Quench Risk Increase With Radiation Damage

Superconducting magnets are often proposed to confine plasma in fusion reactors. Superconducting material enables the magnets to carry current densities that would melt materials with non-zero resistance. Quench occurs when superconductivity is lost and the current starts to generate heat. Unless prevented with a fast enough control system, the heat generated during a quench can cause catastrophic damage to the coils. This work describes a less-studied heating mechanism that increases the likelihood and aggressiveness of fusion magnet quenches. Defects accumulate in the magnet structural material under irradiation by the fusion process. The defects store energy in the material and change thermal and normal state electrical properties.

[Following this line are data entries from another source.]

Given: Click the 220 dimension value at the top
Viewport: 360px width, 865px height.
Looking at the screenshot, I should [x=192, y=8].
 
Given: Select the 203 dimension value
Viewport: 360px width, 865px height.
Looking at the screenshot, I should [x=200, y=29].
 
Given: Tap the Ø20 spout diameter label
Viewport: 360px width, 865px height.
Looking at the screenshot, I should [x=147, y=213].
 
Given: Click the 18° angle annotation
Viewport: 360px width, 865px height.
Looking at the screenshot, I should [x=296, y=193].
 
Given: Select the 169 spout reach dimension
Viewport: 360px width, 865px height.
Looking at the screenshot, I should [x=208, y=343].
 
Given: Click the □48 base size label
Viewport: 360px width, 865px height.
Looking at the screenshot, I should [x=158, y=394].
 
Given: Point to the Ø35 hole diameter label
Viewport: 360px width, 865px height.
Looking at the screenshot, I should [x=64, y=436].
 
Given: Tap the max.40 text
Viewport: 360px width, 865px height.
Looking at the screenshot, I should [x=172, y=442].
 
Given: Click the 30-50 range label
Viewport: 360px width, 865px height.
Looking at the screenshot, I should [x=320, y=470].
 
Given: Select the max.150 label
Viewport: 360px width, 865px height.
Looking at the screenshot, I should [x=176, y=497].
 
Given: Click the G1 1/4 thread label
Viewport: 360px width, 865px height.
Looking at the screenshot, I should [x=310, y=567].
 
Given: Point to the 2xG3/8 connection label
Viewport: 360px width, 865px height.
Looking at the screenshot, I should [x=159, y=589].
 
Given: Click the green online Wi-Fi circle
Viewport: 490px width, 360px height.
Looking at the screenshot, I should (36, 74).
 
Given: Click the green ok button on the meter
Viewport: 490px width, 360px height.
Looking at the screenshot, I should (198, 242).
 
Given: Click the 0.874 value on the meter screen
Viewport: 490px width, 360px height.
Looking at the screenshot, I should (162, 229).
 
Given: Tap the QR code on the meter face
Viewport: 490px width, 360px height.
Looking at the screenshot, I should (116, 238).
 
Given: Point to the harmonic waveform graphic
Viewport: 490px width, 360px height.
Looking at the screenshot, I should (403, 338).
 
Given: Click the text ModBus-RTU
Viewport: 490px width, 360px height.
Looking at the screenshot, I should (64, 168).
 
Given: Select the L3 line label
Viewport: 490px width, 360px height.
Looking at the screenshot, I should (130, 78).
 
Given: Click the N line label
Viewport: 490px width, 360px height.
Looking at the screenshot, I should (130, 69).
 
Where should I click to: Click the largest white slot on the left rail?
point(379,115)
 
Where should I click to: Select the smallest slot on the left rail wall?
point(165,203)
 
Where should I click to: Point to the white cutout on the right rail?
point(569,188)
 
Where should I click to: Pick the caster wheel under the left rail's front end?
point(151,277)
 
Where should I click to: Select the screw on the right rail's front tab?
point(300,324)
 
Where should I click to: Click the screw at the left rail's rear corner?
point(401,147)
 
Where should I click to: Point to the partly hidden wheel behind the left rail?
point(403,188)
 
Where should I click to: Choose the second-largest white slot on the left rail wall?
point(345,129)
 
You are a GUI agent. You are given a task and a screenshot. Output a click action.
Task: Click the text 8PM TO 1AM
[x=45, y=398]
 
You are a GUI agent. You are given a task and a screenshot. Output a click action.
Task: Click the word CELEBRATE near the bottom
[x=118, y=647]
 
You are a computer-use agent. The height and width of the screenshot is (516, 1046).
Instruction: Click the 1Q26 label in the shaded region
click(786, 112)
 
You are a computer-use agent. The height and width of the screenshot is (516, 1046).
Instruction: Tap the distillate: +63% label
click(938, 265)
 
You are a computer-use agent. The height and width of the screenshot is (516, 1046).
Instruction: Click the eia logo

Wigner energy is released when defects anneal. After a 0.9 mDPA neutron irradiation, a 10 K disturbance from 20 K is predicted to release enough energy to result in a final temperature of 40 K. Irradiation damage also reduces the quench time constant by increasing normal state resistivity and thus Ohmic heating. The continuous operation of a fusion reactor produces an increasingly unstable thermodynamic system in superconducting magnets by changing electrical and thermal properties with irradiation damage. The temperature margin between operation and quench runaway reduces with irradiation. The next steps are to include these observations in quench models and validate the predictions experimentally. Implications of this work is felt by all fusion powerplant projects planning to leverage superconducting magnets. Designs will recognize this risk with more stringent specifications on quench control systems and maximum duration of coil operation at cryogenic temperature between periodic releases of Wigner energy to avoid catastrophic quench failures.